* start *

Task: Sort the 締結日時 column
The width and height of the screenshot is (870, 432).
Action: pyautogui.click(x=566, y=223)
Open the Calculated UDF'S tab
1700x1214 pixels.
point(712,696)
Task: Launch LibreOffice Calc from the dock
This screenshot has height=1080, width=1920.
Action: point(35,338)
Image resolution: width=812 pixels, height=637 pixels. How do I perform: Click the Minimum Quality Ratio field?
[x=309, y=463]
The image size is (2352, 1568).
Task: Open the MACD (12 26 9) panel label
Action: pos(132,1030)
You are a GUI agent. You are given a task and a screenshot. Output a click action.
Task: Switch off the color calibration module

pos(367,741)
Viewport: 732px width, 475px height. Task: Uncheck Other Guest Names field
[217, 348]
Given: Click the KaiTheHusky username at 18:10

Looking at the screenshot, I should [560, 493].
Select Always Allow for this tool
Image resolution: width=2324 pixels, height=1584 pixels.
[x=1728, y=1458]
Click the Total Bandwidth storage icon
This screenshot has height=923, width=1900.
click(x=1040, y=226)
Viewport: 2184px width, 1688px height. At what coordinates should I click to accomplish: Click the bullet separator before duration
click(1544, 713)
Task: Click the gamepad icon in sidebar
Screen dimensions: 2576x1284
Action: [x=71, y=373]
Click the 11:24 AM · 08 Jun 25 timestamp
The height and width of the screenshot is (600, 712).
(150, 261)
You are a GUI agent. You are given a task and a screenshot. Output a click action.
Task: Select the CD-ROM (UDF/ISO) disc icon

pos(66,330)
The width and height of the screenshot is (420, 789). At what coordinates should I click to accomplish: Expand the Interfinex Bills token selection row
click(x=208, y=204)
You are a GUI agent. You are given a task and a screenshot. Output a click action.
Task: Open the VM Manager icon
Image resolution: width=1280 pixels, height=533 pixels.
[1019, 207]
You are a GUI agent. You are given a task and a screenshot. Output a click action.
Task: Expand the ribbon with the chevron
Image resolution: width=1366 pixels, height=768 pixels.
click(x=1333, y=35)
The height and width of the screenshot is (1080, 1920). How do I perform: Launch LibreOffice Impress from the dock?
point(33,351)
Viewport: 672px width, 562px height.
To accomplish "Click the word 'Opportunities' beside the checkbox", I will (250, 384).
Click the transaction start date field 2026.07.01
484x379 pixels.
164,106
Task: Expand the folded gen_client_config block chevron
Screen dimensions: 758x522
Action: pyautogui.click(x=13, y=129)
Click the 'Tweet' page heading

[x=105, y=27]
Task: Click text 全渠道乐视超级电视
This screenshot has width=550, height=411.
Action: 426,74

* end *

- [Given problem]
Identify every line in the rows above that contains the string "pixels", and copy each one. Case counts.

- [The result]
1700x1214 pixels.
Image resolution: width=812 pixels, height=637 pixels. How do I perform: Click the Minimum Quality Ratio field?
Image resolution: width=2324 pixels, height=1584 pixels.
Image resolution: width=1280 pixels, height=533 pixels.
Image resolution: width=1366 pixels, height=768 pixels.
484x379 pixels.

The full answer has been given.